══ Provided passage ══

UPS Agrees to End Cigarette Deliveries To Individuals
By MICHAEL GORMLEY, Associated Press Writer Oct 24,2005 ALBANY, N.Y. - The world's largest shipping carrier, UPS Inc., will stop delivering cigarettes to individuals in the United States under an agreement announced Monday with state Attorney General Eliot Spitzer.
The agreement is the latest in federal and state efforts to combat the sale of under-taxed cigarette and to fight underage smoking. Most under-taxed or untaxed cigarettes are sold by Indian tribes, where the taxation of sales to non-Indians is disputed.
Monday's agreement leaves only the U.S. Postal Service among major carriers to continue to deliver cigarettes to individuals, Spitzer said. He called that practice "an embarrassment." Spitzer continues to negotiate with Federal Express, but they are thought to handle a small amount of the trade, said Spitzer spokesman Marc Violette.
Despite a new policy adopted by the Postal Service in September to refuse delivery of illegal products, the federal service allows employees to accept packages suspected of containing under-taxed cigarettes, Spitzer said.
"Internet cigarette traffickers are increasingly using the federal mail system to distribute their wares," Spitzer said. He said the Postal Service "clearly" has the authority to refuse to deliver cigarettes to individual smokers. "It is an embarrassment that major private companies have stopped carrying contraband cigarettes, but the federal government continues to accept them," said Spitzer, a Democrat running for governor. "Congress needs to step in and stop this practice immediately."
The Postal Service can't stop delivery even if it suspects a package clearly marked as coming from a retailer contains untaxed cigarettes, said Postal Service spokesman Gerry McKiernan.
"There could be souvenirs in the package. We don't know because we can't see inside the package," he said.
Instead, the Postal Service will watch for packages if advised by law enforcement agencies. They also will alert law enforcement agencies when the service is shipping those packages, he said.
"It's up to law enforcement agencies to enforce the law," McKiernan said.
He said private companies have contracts with firms that regularly use their services which identifies materials being shipped. The Postal Service doesn't.
"As far as I'm concerned, it's illegal," said Audrey Silk of New York City Citizens Lobbying Against Smoker Harassment and a Libertarian Party candidate for New York City mayor. "They are exploiting children ... when you employ `for the children' you can get the public to do anything."
Earlier this year, DHL banned cigarette deliveries to individuals nationwide and the nation's largest credit card companies stopped processing payments for cigarette sales.

═══
══ Record set ══

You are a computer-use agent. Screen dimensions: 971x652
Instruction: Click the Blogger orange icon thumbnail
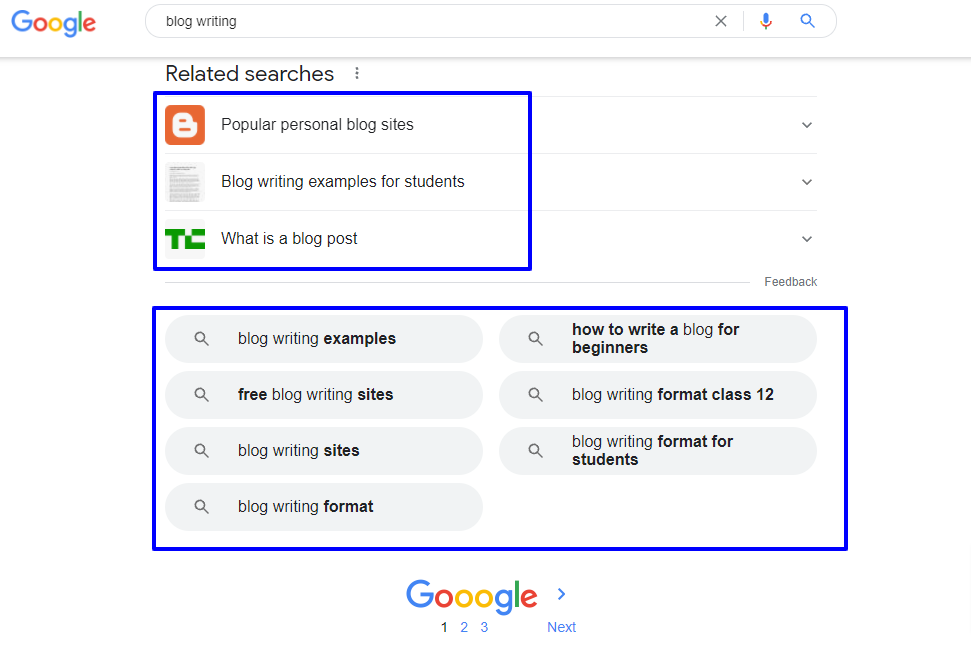coord(185,125)
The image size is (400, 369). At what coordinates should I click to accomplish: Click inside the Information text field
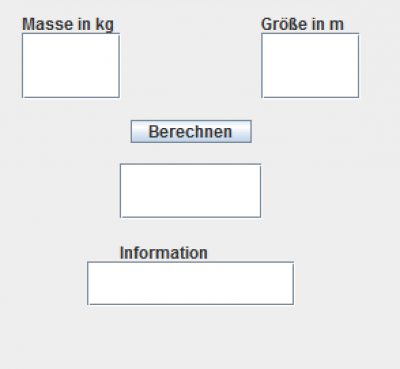190,283
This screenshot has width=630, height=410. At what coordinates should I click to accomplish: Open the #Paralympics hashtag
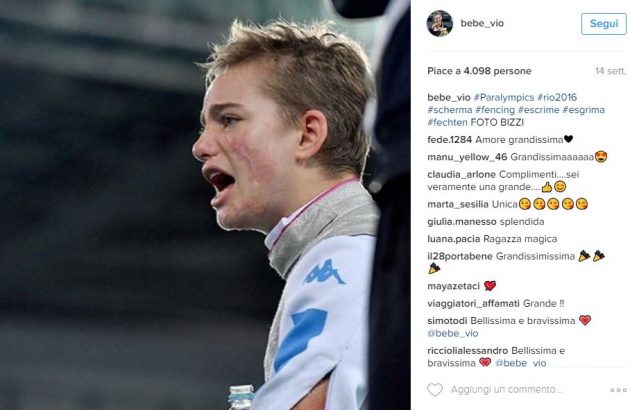504,97
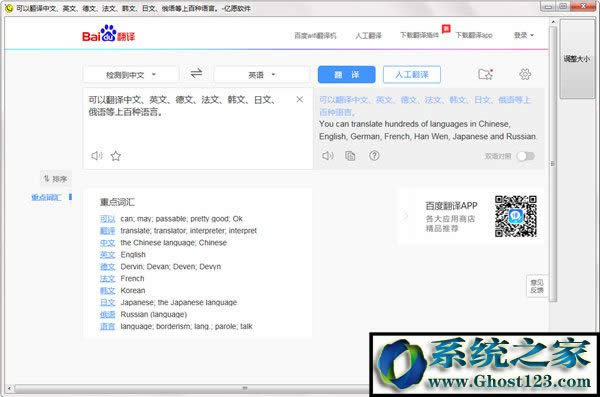Expand the 登录 login menu

(x=523, y=35)
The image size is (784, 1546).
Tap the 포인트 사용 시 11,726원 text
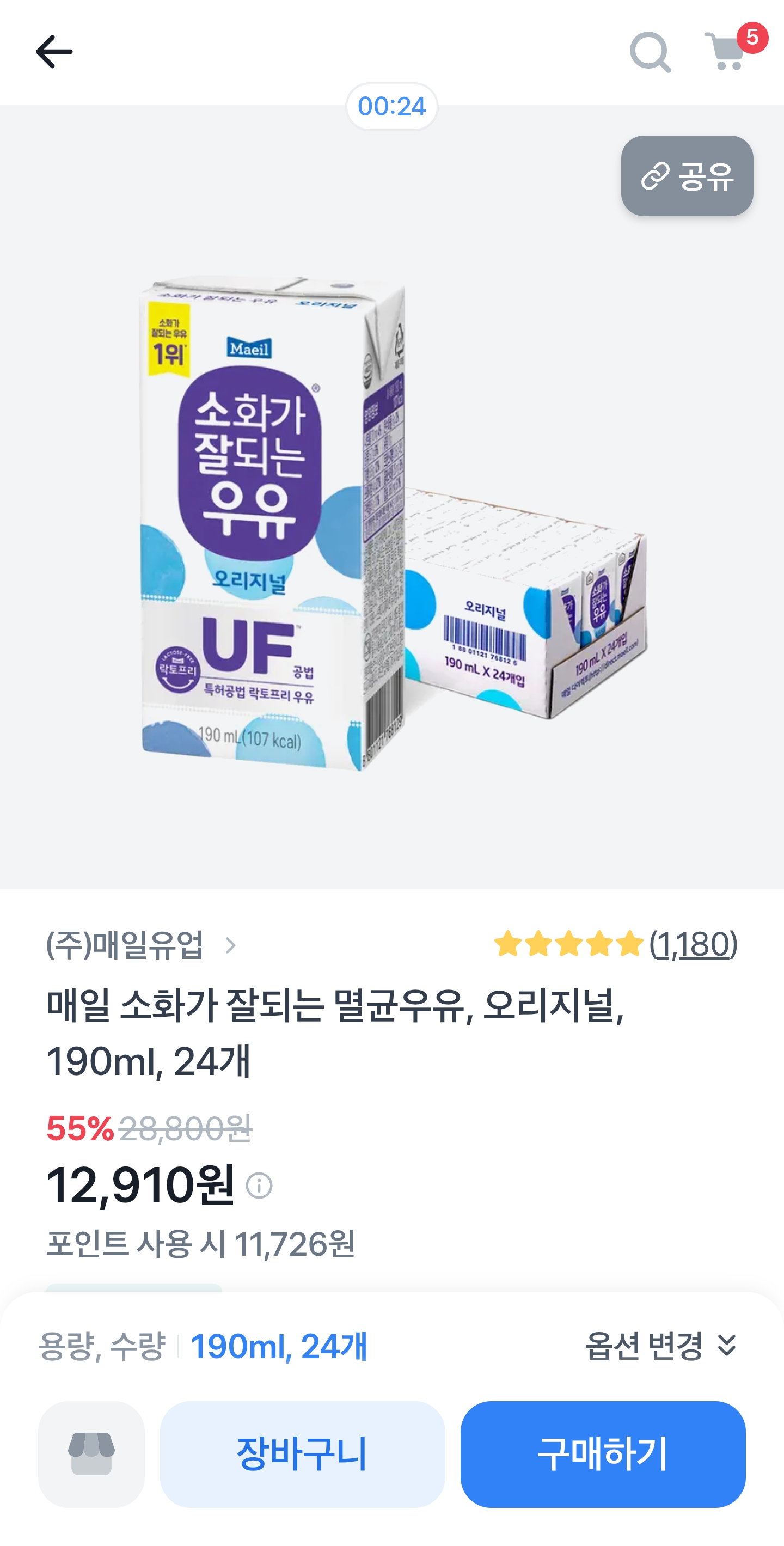pos(200,1244)
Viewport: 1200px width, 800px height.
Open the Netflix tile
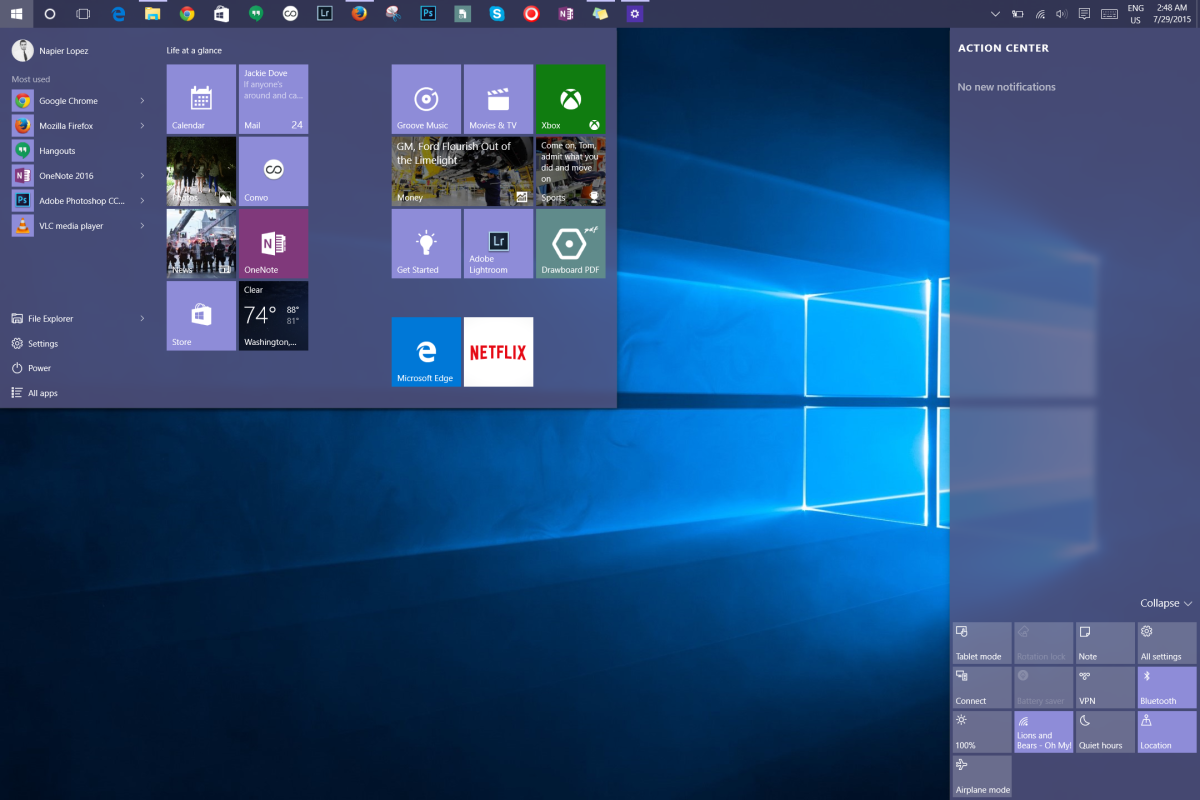[498, 352]
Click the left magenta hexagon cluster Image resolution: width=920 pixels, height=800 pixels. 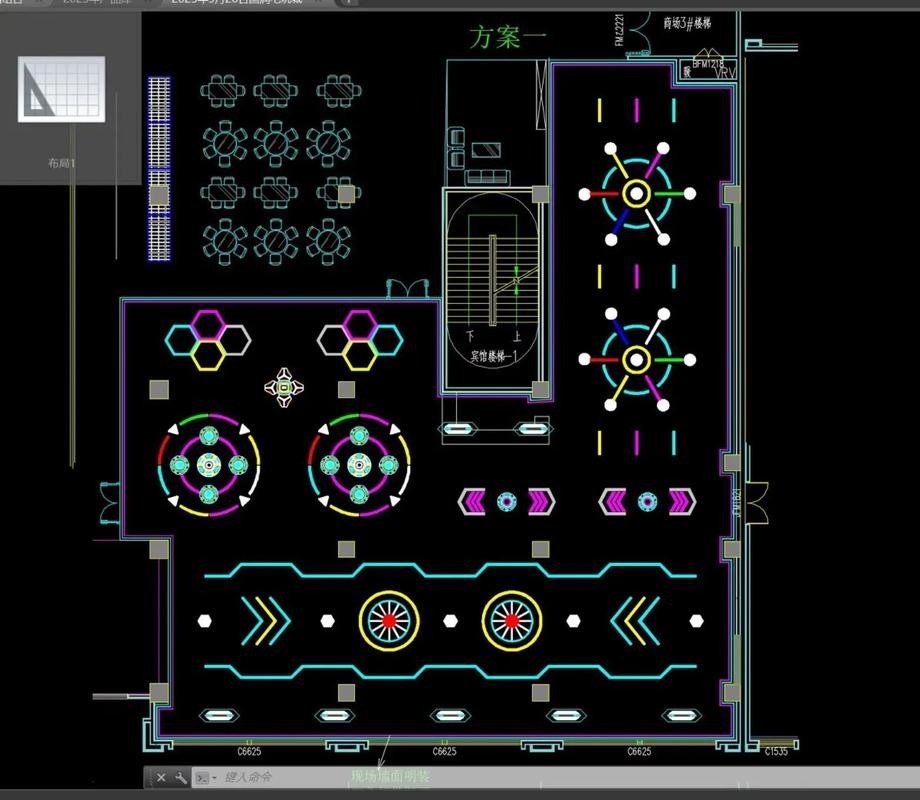(208, 340)
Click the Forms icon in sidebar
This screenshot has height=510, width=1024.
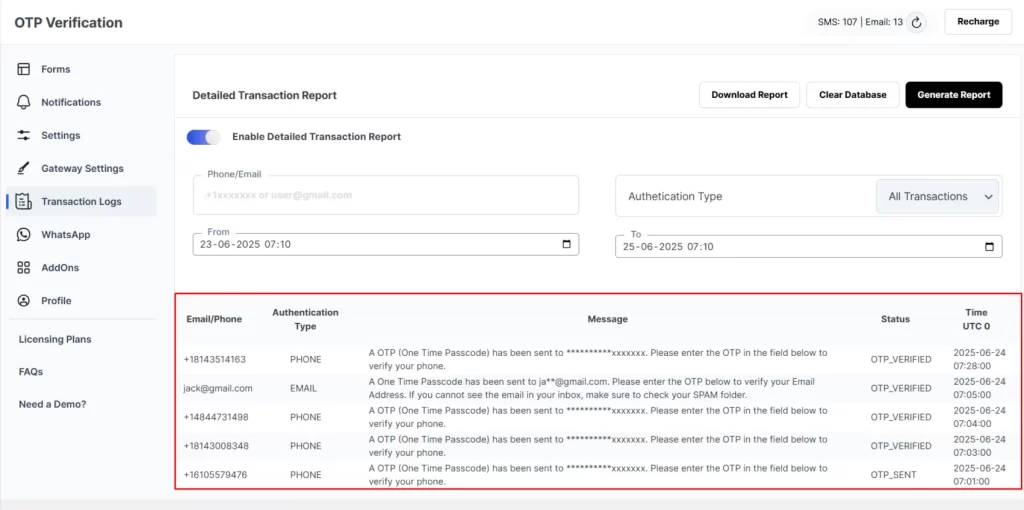(24, 69)
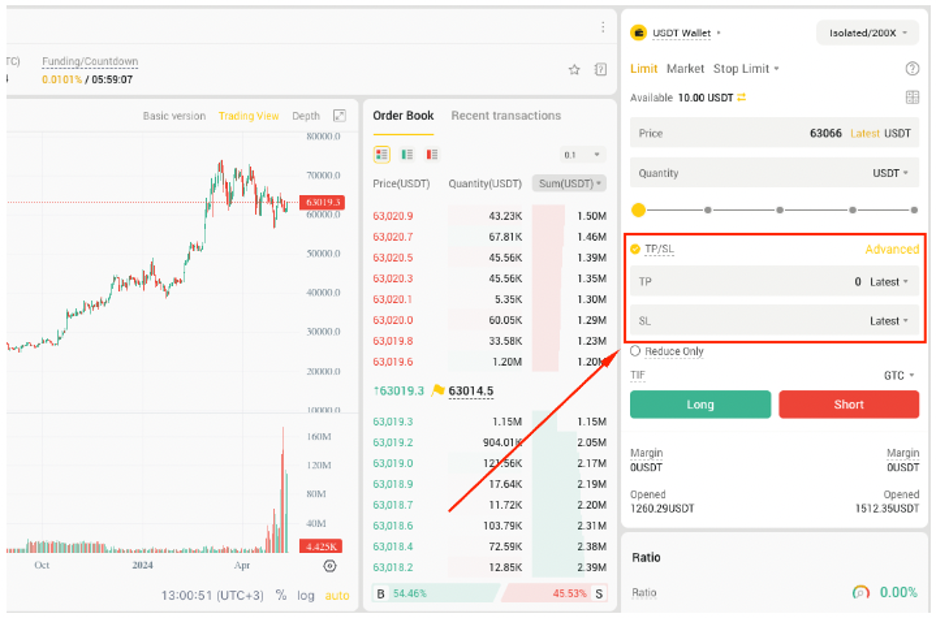
Task: Click the green Long button
Action: point(700,404)
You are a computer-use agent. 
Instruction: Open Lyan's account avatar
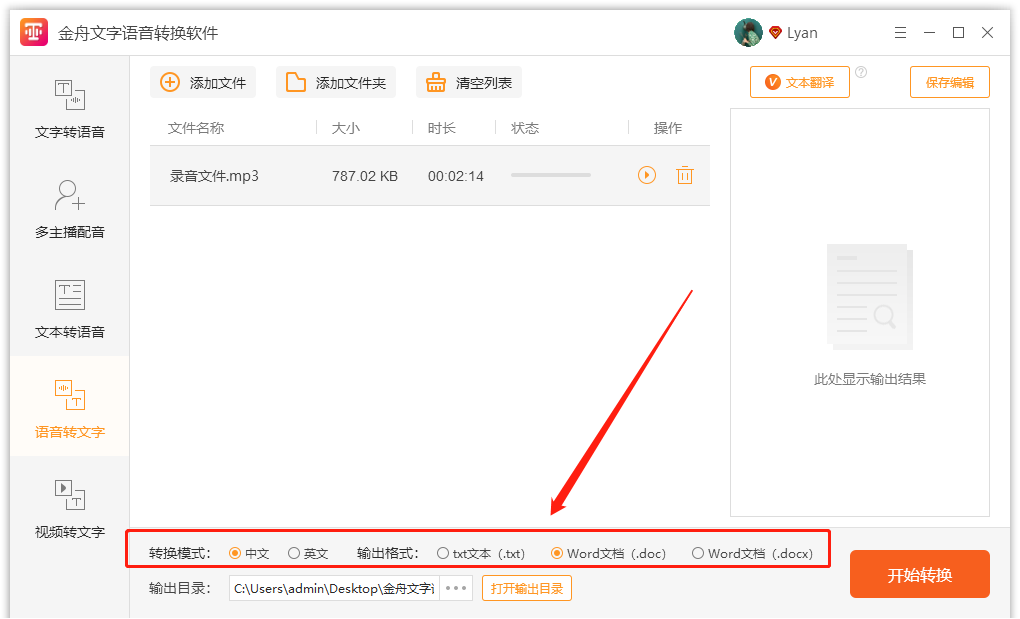(747, 31)
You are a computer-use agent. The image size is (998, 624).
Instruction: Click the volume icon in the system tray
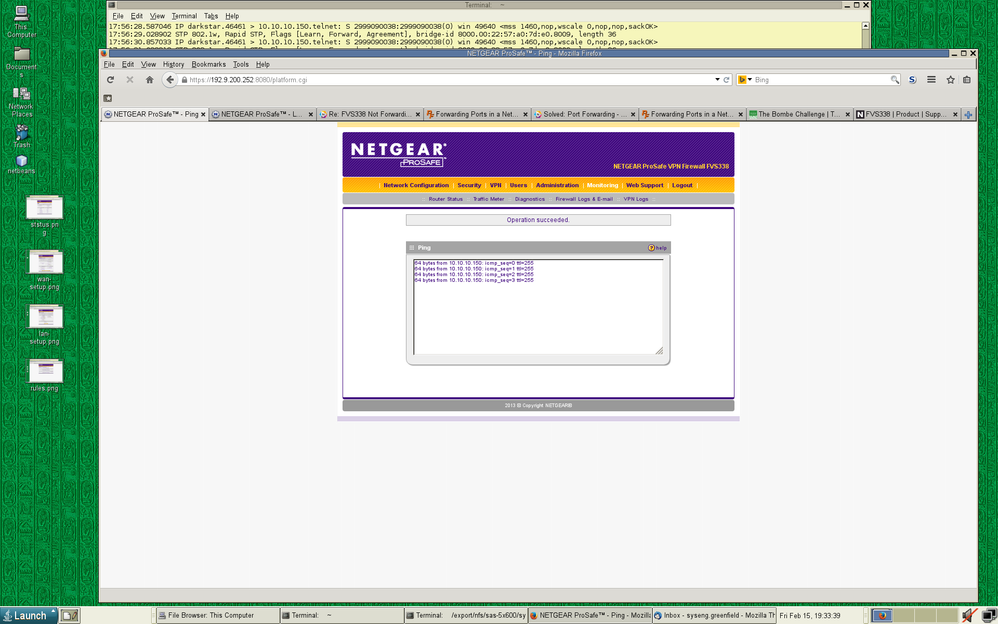coord(966,615)

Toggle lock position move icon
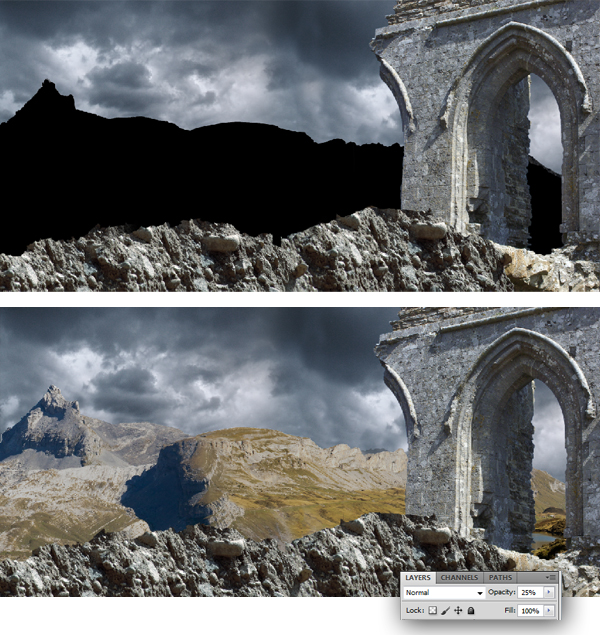tap(458, 610)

═══

* About this exercise *
In the article on UPS ending cigarette deliveries, which company banned cigarette deliveries to individuals nationwide earlier in the year?

* Finished exercise *
DHL